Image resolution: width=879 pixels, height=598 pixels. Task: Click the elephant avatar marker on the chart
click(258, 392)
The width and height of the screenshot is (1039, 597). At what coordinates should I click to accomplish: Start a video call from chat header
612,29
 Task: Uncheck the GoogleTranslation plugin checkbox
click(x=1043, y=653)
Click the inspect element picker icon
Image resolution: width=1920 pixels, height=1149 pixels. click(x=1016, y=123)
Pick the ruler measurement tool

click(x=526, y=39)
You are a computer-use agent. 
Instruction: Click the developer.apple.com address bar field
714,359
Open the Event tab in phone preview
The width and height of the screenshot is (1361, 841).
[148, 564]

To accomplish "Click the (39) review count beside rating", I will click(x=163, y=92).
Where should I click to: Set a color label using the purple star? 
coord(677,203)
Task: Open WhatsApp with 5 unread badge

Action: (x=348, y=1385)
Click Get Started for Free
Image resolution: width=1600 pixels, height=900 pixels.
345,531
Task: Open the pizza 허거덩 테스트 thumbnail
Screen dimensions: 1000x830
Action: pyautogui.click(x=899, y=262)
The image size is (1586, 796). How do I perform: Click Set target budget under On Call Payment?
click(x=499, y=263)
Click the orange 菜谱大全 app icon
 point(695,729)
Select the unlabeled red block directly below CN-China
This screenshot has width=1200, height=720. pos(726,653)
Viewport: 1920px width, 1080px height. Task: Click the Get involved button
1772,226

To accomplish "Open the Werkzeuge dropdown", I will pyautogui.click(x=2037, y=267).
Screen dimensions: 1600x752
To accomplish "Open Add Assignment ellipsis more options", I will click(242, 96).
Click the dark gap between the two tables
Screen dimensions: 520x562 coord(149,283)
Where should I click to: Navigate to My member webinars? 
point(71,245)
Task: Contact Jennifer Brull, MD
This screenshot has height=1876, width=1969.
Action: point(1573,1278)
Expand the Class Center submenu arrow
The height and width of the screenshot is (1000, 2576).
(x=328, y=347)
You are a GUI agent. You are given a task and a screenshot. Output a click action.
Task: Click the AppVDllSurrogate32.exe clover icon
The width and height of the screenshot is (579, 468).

◆ **BRIEF**:
Rewrite the material above, replacing every instance of "Where should I click to" with "Where do I click to" and leaving everything else unchanged.

◆ **THE SOLUTION**:
Image resolution: width=879 pixels, height=598 pixels. Task: Click the elephant avatar marker on the chart
click(258, 392)
The width and height of the screenshot is (1039, 597). At what coordinates should I click to accomplish: Start a video call from chat header
612,29
 Task: Uncheck the GoogleTranslation plugin checkbox
click(x=1043, y=653)
Click the inspect element picker icon
Image resolution: width=1920 pixels, height=1149 pixels. click(x=1016, y=123)
Pick the ruler measurement tool

click(x=526, y=39)
You are a computer-use agent. 
Instruction: Click the developer.apple.com address bar field
714,359
Open the Event tab in phone preview
The width and height of the screenshot is (1361, 841).
[148, 564]

To accomplish "Click the (39) review count beside rating", I will click(x=163, y=92).
Where do I click to: Set a color label using the purple star? 
coord(677,203)
Task: Open WhatsApp with 5 unread badge

Action: (x=348, y=1385)
Click Get Started for Free
Image resolution: width=1600 pixels, height=900 pixels.
345,531
Task: Open the pizza 허거덩 테스트 thumbnail
Screen dimensions: 1000x830
Action: pyautogui.click(x=899, y=262)
The image size is (1586, 796). How do I perform: Click Set target budget under On Call Payment?
click(x=499, y=263)
Click the orange 菜谱大全 app icon
 point(695,729)
Select the unlabeled red block directly below CN-China
This screenshot has width=1200, height=720. pos(726,653)
Viewport: 1920px width, 1080px height. Task: Click the Get involved button
1772,226

To accomplish "Open the Werkzeuge dropdown", I will pyautogui.click(x=2037, y=267).
Screen dimensions: 1600x752
To accomplish "Open Add Assignment ellipsis more options", I will click(242, 96).
Click the dark gap between the two tables
Screen dimensions: 520x562 coord(149,283)
Where do I click to: Navigate to My member webinars? 
point(71,245)
Task: Contact Jennifer Brull, MD
This screenshot has height=1876, width=1969.
Action: point(1573,1278)
Expand the Class Center submenu arrow
The height and width of the screenshot is (1000, 2576).
(x=328, y=347)
You are a GUI agent. You are given a task and a screenshot. Output a click action.
Task: Click the AppVDllSurrogate32.exe clover icon
The width and height of the screenshot is (579, 468).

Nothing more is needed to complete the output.